Task objective: Rewrite the entries below as a JSON list of strings, one string per line, beginning with the line that contains "Image resolution: width=773" and ending with the line that contains "coordinates (396, 187).". Include both of those lines and omit blank lines.

++++ Dataset records ++++

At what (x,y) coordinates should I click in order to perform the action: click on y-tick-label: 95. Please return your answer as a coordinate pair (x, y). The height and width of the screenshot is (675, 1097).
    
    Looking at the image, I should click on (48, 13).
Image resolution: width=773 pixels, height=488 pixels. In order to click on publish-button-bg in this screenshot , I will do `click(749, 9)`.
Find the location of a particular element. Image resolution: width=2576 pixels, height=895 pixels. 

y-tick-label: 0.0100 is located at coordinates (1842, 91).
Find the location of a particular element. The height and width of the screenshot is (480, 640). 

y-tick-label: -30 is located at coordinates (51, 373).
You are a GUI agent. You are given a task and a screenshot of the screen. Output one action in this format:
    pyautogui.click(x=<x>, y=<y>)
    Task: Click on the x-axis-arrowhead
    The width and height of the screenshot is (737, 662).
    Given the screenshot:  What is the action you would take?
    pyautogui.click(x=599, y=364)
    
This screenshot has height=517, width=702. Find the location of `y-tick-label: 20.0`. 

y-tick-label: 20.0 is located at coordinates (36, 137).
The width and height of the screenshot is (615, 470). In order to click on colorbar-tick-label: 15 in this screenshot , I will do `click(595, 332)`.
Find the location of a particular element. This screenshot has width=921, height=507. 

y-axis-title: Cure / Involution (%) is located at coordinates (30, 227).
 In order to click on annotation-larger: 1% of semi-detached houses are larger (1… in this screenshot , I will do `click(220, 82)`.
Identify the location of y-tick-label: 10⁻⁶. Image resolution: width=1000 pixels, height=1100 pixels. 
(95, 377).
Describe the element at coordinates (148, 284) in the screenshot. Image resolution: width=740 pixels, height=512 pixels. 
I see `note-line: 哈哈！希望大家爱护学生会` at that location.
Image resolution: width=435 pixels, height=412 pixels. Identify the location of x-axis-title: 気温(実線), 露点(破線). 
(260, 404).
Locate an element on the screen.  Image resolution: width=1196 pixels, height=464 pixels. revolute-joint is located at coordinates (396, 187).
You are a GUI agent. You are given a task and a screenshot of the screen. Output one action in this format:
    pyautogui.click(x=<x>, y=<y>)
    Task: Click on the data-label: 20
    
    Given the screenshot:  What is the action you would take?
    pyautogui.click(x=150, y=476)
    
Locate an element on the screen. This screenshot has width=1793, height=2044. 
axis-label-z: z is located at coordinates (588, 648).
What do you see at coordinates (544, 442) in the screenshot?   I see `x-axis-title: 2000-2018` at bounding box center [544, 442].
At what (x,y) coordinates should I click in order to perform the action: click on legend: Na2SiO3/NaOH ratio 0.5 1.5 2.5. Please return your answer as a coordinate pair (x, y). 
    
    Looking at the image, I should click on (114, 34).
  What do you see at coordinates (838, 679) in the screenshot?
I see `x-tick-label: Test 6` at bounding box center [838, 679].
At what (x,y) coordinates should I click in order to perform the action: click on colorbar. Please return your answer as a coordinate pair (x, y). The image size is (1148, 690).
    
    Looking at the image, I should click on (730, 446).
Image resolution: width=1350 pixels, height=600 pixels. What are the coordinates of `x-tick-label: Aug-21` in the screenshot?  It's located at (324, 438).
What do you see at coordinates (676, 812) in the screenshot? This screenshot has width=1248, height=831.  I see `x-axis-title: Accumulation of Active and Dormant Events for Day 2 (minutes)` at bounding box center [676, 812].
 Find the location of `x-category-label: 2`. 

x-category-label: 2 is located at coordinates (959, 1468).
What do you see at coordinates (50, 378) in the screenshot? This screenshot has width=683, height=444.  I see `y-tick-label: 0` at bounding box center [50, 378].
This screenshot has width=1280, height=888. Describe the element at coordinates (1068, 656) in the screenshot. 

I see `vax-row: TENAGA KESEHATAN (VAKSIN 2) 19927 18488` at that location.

++++

Result of the exercise:
[
  "Image resolution: width=773 pixels, height=488 pixels. In order to click on publish-button-bg in this screenshot , I will do `click(749, 9)`.",
  "Find the location of a particular element. Image resolution: width=2576 pixels, height=895 pixels. ",
  "y-tick-label: 0.0100 is located at coordinates (1842, 91).",
  "Find the location of a particular element. The height and width of the screenshot is (480, 640). ",
  "y-tick-label: -30 is located at coordinates (51, 373).",
  "You are a GUI agent. You are given a task and a screenshot of the screen. Output one action in this format:",
  "    pyautogui.click(x=<x>, y=<y>)",
  "    Task: Click on the x-axis-arrowhead",
  "    The width and height of the screenshot is (737, 662).",
  "    Given the screenshot:  What is the action you would take?",
  "    pyautogui.click(x=599, y=364)",
  "This screenshot has height=517, width=702. Find the location of `y-tick-label: 20.0`. ",
  "y-tick-label: 20.0 is located at coordinates (36, 137).",
  "The width and height of the screenshot is (615, 470). In order to click on colorbar-tick-label: 15 in this screenshot , I will do `click(595, 332)`.",
  "Find the location of a particular element. This screenshot has width=921, height=507. ",
  "y-axis-title: Cure / Involution (%) is located at coordinates (30, 227).",
  " In order to click on annotation-larger: 1% of semi-detached houses are larger (1… in this screenshot , I will do `click(220, 82)`.",
  "Identify the location of y-tick-label: 10⁻⁶. Image resolution: width=1000 pixels, height=1100 pixels. ",
  "(95, 377).",
  "Describe the element at coordinates (148, 284) in the screenshot. Image resolution: width=740 pixels, height=512 pixels. ",
  "I see `note-line: 哈哈！希望大家爱护学生会` at that location.",
  "Image resolution: width=435 pixels, height=412 pixels. Identify the location of x-axis-title: 気温(実線), 露点(破線). ",
  "(260, 404).",
  "Locate an element on the screen.  Image resolution: width=1196 pixels, height=464 pixels. revolute-joint is located at coordinates (396, 187)."
]